(Data section Opens)
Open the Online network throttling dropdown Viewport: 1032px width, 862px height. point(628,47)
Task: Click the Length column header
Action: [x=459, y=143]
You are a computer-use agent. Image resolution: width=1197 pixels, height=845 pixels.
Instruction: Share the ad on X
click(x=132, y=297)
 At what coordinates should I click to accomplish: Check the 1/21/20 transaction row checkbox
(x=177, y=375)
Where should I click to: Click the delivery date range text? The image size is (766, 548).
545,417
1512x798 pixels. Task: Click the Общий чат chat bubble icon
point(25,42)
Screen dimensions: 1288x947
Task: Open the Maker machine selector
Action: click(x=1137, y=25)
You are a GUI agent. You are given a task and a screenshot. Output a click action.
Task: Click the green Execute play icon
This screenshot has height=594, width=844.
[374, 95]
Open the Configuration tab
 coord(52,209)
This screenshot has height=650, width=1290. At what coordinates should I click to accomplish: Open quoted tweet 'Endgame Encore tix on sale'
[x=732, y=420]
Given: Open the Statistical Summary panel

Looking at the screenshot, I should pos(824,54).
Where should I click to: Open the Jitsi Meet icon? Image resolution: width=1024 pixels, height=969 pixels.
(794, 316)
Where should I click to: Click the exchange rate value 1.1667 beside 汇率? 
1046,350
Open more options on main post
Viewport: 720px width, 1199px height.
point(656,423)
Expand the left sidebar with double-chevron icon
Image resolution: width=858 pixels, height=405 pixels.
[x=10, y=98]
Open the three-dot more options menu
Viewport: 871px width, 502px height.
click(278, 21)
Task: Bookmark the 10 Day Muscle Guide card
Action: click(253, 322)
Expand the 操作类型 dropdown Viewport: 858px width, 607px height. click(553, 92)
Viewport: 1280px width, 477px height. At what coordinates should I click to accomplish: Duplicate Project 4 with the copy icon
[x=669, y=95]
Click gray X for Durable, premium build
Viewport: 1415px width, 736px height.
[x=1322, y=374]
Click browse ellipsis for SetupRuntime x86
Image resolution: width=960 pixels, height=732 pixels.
(Data section Closes)
▶ Task details
Print the entire listing above once more, with nothing changed.

▶ The completed task
Open the Online network throttling dropdown Viewport: 1032px width, 862px height. point(628,47)
Task: Click the Length column header
Action: [x=459, y=143]
You are a computer-use agent. Image resolution: width=1197 pixels, height=845 pixels.
Instruction: Share the ad on X
click(x=132, y=297)
 At what coordinates should I click to accomplish: Check the 1/21/20 transaction row checkbox
(x=177, y=375)
Where should I click to: Click the delivery date range text? The image size is (766, 548).
545,417
1512x798 pixels. Task: Click the Общий чат chat bubble icon
point(25,42)
Screen dimensions: 1288x947
Task: Open the Maker machine selector
Action: click(x=1137, y=25)
You are a GUI agent. You are given a task and a screenshot. Output a click action.
Task: Click the green Execute play icon
This screenshot has height=594, width=844.
[374, 95]
Open the Configuration tab
 coord(52,209)
This screenshot has height=650, width=1290. At what coordinates should I click to accomplish: Open quoted tweet 'Endgame Encore tix on sale'
[x=732, y=420]
Given: Open the Statistical Summary panel

Looking at the screenshot, I should pos(824,54).
Where should I click to: Open the Jitsi Meet icon? Image resolution: width=1024 pixels, height=969 pixels.
(794, 316)
Where should I click to: Click the exchange rate value 1.1667 beside 汇率? 
1046,350
Open more options on main post
Viewport: 720px width, 1199px height.
point(656,423)
Expand the left sidebar with double-chevron icon
Image resolution: width=858 pixels, height=405 pixels.
[x=10, y=98]
Open the three-dot more options menu
Viewport: 871px width, 502px height.
click(278, 21)
Task: Bookmark the 10 Day Muscle Guide card
Action: click(253, 322)
Expand the 操作类型 dropdown Viewport: 858px width, 607px height. click(553, 92)
Viewport: 1280px width, 477px height. At what coordinates should I click to accomplish: Duplicate Project 4 with the copy icon
[x=669, y=95]
Click gray X for Durable, premium build
Viewport: 1415px width, 736px height.
[x=1322, y=374]
Click browse ellipsis for SetupRuntime x86
Image resolution: width=960 pixels, height=732 pixels.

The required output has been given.